Phono ART: reduce reverberation in meeting rooms

In modern meeting rooms, speech intelligibility determines the quality of exchanges both in person and in videoconferencing. Excessive reverberation causes fatigue, blurs voices, and makes everyone speak louder. Phono ART is a sound absorption solution designed to bring reverberation time back into a comfort range suited to professional use, with aesthetic integration on the ceiling and/or walls.

Why treat reverberation in meeting rooms?

A “beautiful but echoey” room quickly becomes underused. From 4–6 people upwards, first reflections and echo degrade comprehension, increase listening effort, and disrupt VC/AV performance.
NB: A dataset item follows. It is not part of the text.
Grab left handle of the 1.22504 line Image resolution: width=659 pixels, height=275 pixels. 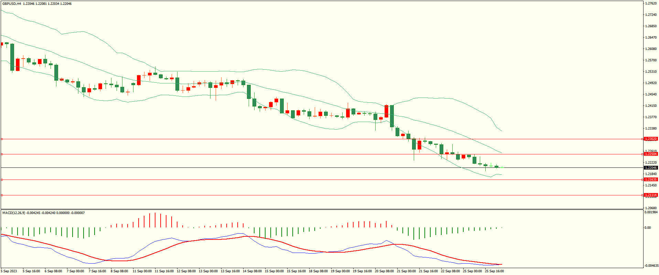[2, 154]
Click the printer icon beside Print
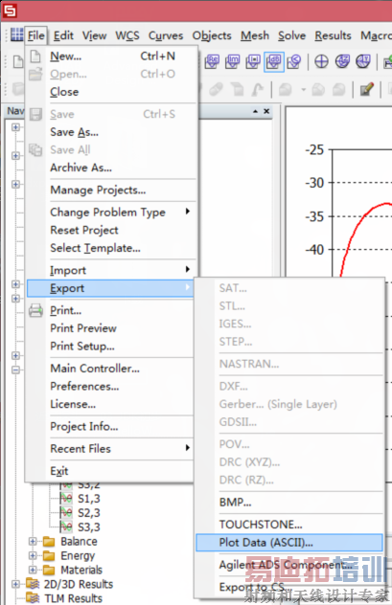 pos(35,310)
By bringing RT toward a comfort target (Phonotech internal reference for meeting rooms: about 0.77 s, to be adjusted according to volume and materials), Phono ART stabilizes speech, reduces cognitive fatigue, and directly improves the employee experience.

What Phono ART delivers

  • Speech clarity: intelligible 360° speech, natural, unforced voices.
  • Videoconference compatibility: better mic capture, fewer algorithm artifacts.
  • Usability comfort: shorter meetings, faster decisions, fewer repetitions.
  • Design: aesthetic panels, combinable formats and finishes (walls and ceiling).

Implementation principles for meeting rooms

Treatment targets the areas where acoustic energy concentrates and reflects toward listeners.
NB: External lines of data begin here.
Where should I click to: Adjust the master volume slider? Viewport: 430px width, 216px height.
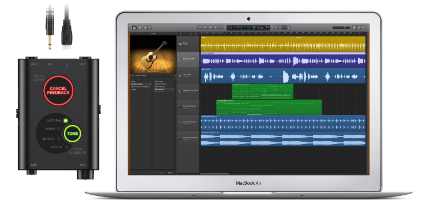click(341, 28)
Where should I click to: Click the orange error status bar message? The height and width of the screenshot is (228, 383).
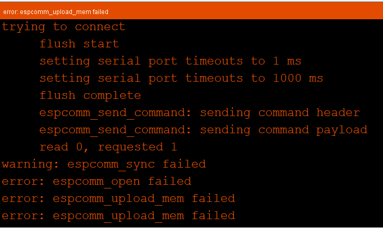point(56,12)
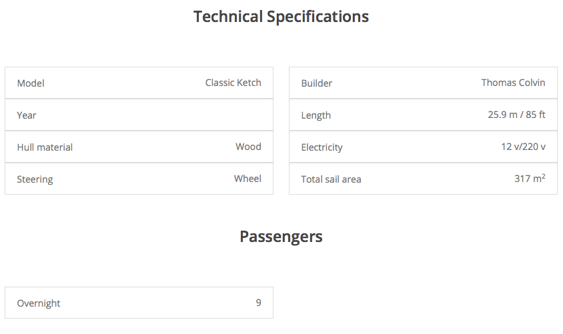Click the Total sail area label
This screenshot has width=563, height=334.
tap(331, 179)
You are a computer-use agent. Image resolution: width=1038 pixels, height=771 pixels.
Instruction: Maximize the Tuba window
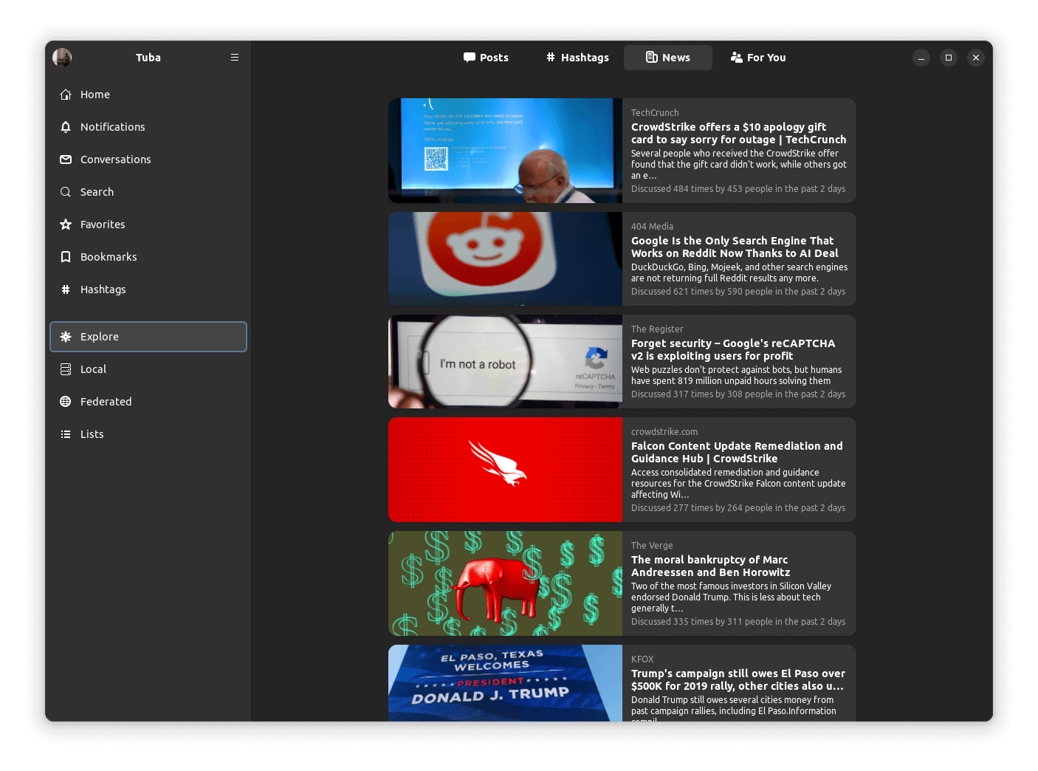click(x=949, y=58)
  • Ceiling: priority no. 1 to break global reflections, above the table and along the conversation axis.
  • Walls near speakers: treat first reflections to improve intelligibility and mic pickup.
  • Distribution: avoid “everything in one spot”; prefer a homogeneous spread over a single “hot zone.”
  • Clearance & equipment: coordinate with lighting, sprinklers, sensors, and VC cameras.

Design best practices

  • Clear objective: set the comfort target (e.g., ~0.77 s) by volume, use, and furniture.
  • Surfaces: combine ceiling + vertical planes to avoid “spotlight” acoustics.
  • Table & furniture: avoid large, perfectly parallel hard surfaces left uncompensated.
  • AV compatibility: plan absorption at speaking zones and within camera cones.

Phonotech project method

  1. Express diagnosis: on-site survey, measurements/estimates, priorities by room.
  2. Concept & layout: choose treated surfaces, Phono ART formats, finishes.
  3. Pilot: before/after test area, user feedback, setting validation.
  4. Rollout: clean, quick installation in occupied sites, coordination with other trades.
  5. Handover & follow-up: checks, fine-tuning, usage recommendations.
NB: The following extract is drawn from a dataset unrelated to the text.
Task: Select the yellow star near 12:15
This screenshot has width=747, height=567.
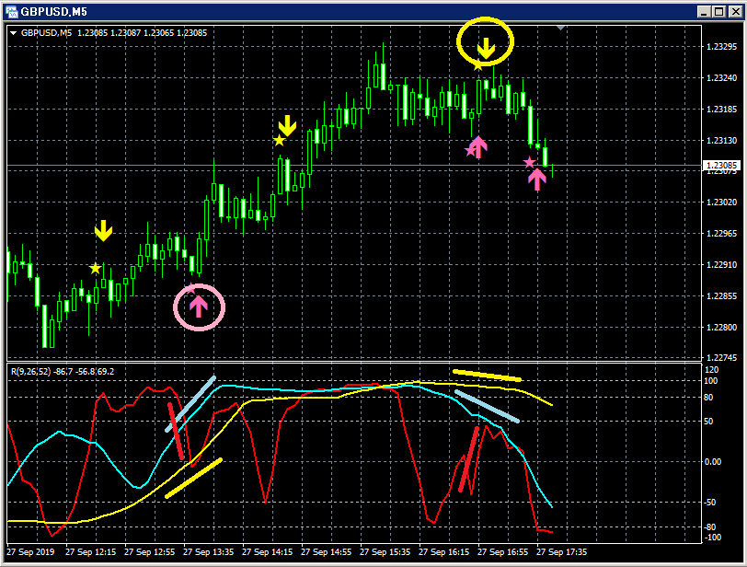Action: tap(96, 269)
Integration within the Phonotech ecosystem

Phono ART is part of our sound absorption offer for tertiary spaces. For office environments broadly (no EN page available), see the FR reference: Acoustique – Bureaux. Phonotech case studies (e.g., Liège Expo, Ethias Arena) demonstrate the impact of well-managed sound design. Technical docs and installation manuals: Documents and Assembly instructions. To talk to an acoustics expert, visit Contact.

FAQ – Phono ART in meeting rooms

How much Phono ART surface should I plan?
It depends on room volume, materials, and the comfort target. Our teams size the solution from your inputs and calibrated references for reliable, reproducible results—without burdening you with calculations.

Walls or ceiling?
The ceiling generally comes first to stabilize the global response. Wall complements at first reflections greatly improve intelligibility and mic pickup.

Is installation possible in occupied sites?
Yes. Phono ART layouts enable quick, clean interventions with appropriate phasing.

Is Phono ART enough if noise comes from other rooms?
Phono ART treats in-room reverberation. If noise comes from elsewhere, a complementary acoustic insulation solution (partitions, doors, junctions) will be assessed.